• _Page excerpt_:

::::

- Born: 17 August 1956 Stockholm, Sweden
- Occupations: Choreographer, dancer
- Years active: 1972–present

= Indra Lorentzen =

Norwegian dancer and choreographer

Indra Lorentzen (born 17 August 1956 in Stockholm, Sweden) is a Norwegian dancer and choreographer with family roots on the mother's side, in Indonesia.

== Biography ==
Lorentzen started dancing at four years old in Stockholm. She studied dancing at the Opera Ballet School in Oslo, and became a member of the ballet ensemble of the Norwegian National Ballet in 1973, soloist in 1977. With her background as a half Indonesian, half Norwegian, she is in contact with a different culture of human relations also through body gestures.

She debuted as a choreographer for the Norwegian National Ballet in 1998 with the Sami-inspired Flettede stier, and has since choreographed several productions in Sweden, Norway and Greenland, including Peer Gynt and A Midsummer Night's Dream, and also dance films like Skårungen and the Radioballetten.

::::

[Lines of data]
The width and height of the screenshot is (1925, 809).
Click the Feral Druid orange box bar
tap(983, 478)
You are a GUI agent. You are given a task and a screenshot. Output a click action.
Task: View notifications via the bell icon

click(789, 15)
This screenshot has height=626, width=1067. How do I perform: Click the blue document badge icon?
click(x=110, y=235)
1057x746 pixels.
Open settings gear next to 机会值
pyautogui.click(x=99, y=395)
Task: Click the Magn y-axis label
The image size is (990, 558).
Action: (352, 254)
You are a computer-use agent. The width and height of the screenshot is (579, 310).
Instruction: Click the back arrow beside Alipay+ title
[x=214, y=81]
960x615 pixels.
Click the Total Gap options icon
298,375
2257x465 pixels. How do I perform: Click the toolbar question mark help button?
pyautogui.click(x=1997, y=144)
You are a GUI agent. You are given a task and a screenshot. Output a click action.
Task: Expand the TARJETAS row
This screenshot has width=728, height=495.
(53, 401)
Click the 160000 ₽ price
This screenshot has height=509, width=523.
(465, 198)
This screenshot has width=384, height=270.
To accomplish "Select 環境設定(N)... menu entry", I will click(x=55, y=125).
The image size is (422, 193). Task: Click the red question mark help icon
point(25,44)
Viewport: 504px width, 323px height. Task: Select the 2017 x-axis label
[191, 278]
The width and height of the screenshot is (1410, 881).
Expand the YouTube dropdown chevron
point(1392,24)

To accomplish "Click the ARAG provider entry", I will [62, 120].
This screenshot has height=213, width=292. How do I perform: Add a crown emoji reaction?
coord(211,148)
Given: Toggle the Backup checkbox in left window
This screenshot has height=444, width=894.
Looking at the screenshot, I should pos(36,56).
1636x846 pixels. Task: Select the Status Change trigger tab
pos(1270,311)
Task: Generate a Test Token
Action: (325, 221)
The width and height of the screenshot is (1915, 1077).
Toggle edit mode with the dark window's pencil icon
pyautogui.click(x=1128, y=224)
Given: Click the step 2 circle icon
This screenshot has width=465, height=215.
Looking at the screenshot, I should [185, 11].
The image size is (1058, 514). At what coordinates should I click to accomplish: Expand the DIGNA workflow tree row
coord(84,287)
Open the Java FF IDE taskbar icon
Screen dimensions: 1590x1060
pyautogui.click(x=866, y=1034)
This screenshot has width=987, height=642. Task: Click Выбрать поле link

::::

• _Description of the task_:
Can you write the next part of the Indra Lorentzen biography, picking up after its last sentence?

• _Result_:
Lorentzen performed various roles in the Opera Ballet. She received the Critics prize for the title role in Månerenen by Birgit Cullberg (1981). In Volven (1989) by Kjersti Alveberg, a piece based on Norse creation myths, she performed the central role. She also performed the role of the mother in the drama Tango (1987) and the figure Miranda in The Tempest (1980). Her final performance with the Opera Ballet in 1997 was Tango.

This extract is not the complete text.